Facebook now lets you restrict who views videos by age and gender

The company said Tuesday that video creators will now be able to restrict their audience by age and gender, in addition to the location and language options it already offered.

It's also rolling out a new "secret" mode, which makes videos playable only to those with a direct link, much like YouTube's "unlisted" function. Video publishers can now opt to turn off third-party embedding, or house videos only under a "videos" tab separate from the News Feed.

The company's video business has exploded in the past year, quadrupling its traffic. In total, Facebook videos accrue more than 4 billion views a day — though it's important to note that Facebook counts one view if you watch three seconds of a video, which is a much more lenient standard than YouTube's roughly 30 seconds.
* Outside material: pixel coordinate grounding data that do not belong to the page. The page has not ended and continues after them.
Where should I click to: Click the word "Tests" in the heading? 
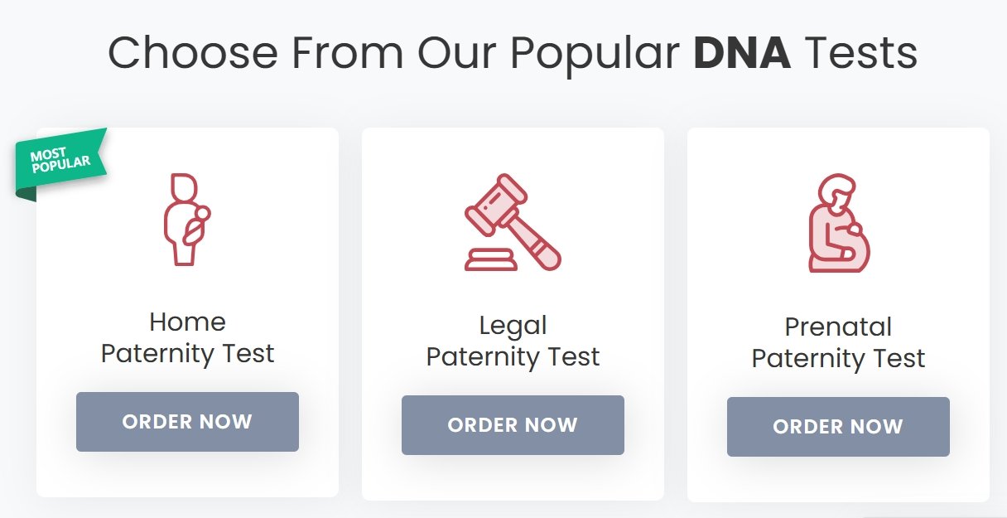pyautogui.click(x=860, y=54)
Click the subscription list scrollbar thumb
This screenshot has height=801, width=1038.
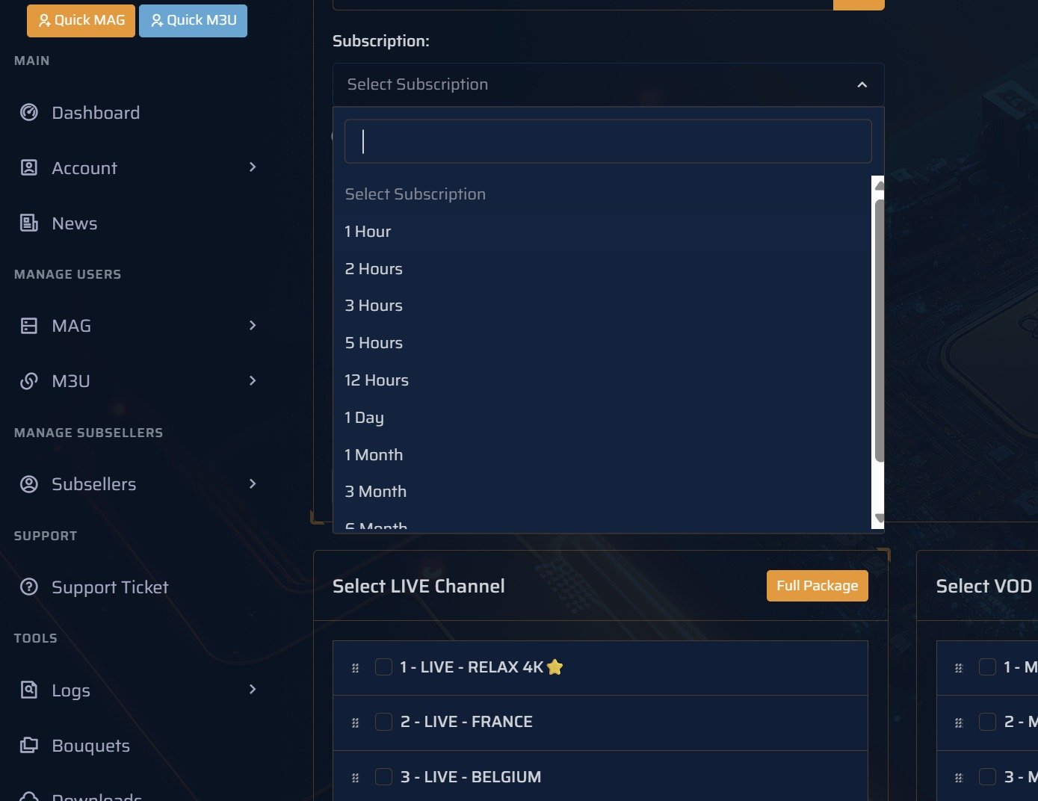click(x=879, y=329)
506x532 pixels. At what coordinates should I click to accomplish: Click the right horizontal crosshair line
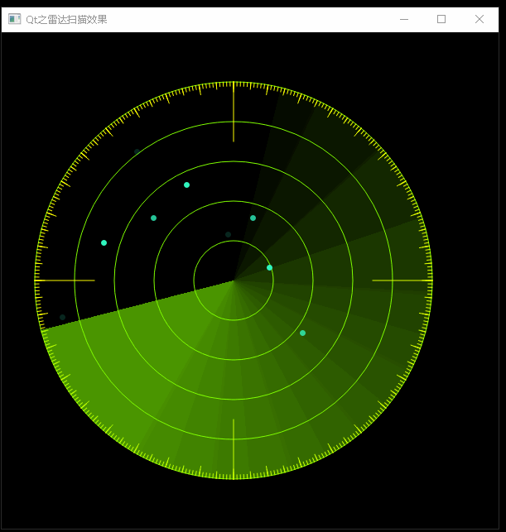pos(402,280)
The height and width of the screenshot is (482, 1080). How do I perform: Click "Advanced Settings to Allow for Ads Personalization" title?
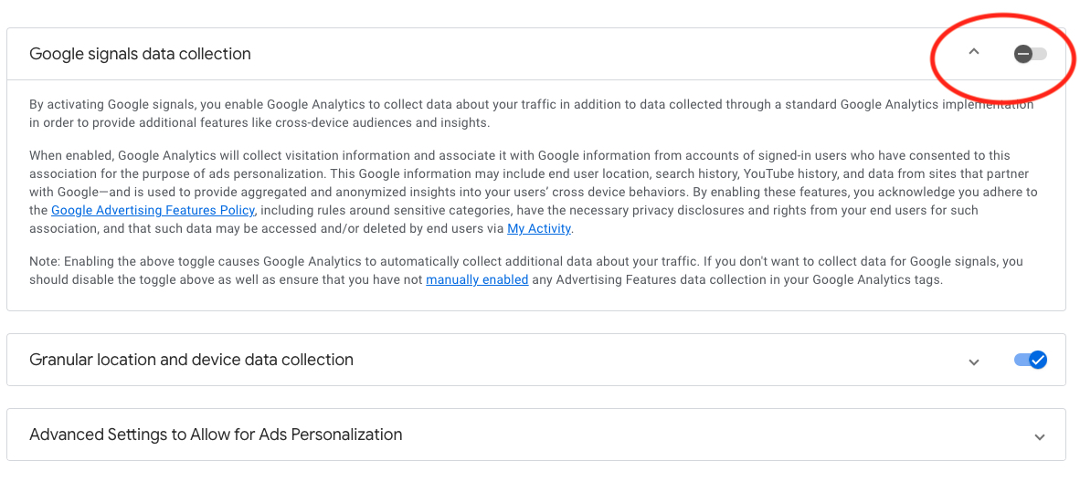pos(216,435)
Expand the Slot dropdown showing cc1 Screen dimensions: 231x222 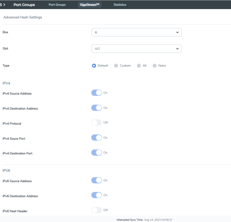(x=136, y=49)
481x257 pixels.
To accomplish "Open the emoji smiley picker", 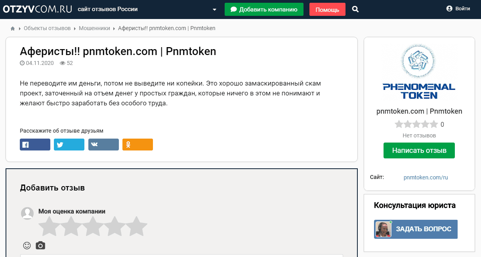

Facebook is trying to squeeze more money out of those videos by launching new types of ads. It also wants to give advertisers targeting options that other video platforms can't offer.

Earlier this month, Facebook began testing commercial break-like ads that appear between a series of videos watched consecutively. The company is banking on users watching a string of videos in one sitting, which seems to suggest that Facebook is looking to cordon off a fully-fledged video platform rather than only letting videos float freely through user News Feeds.

The new video features seem to further this mission by creating an optional wall to separate videos from the rest of Facebook, and a labelling mechanism to group videos into categories like "entertainment" and "news."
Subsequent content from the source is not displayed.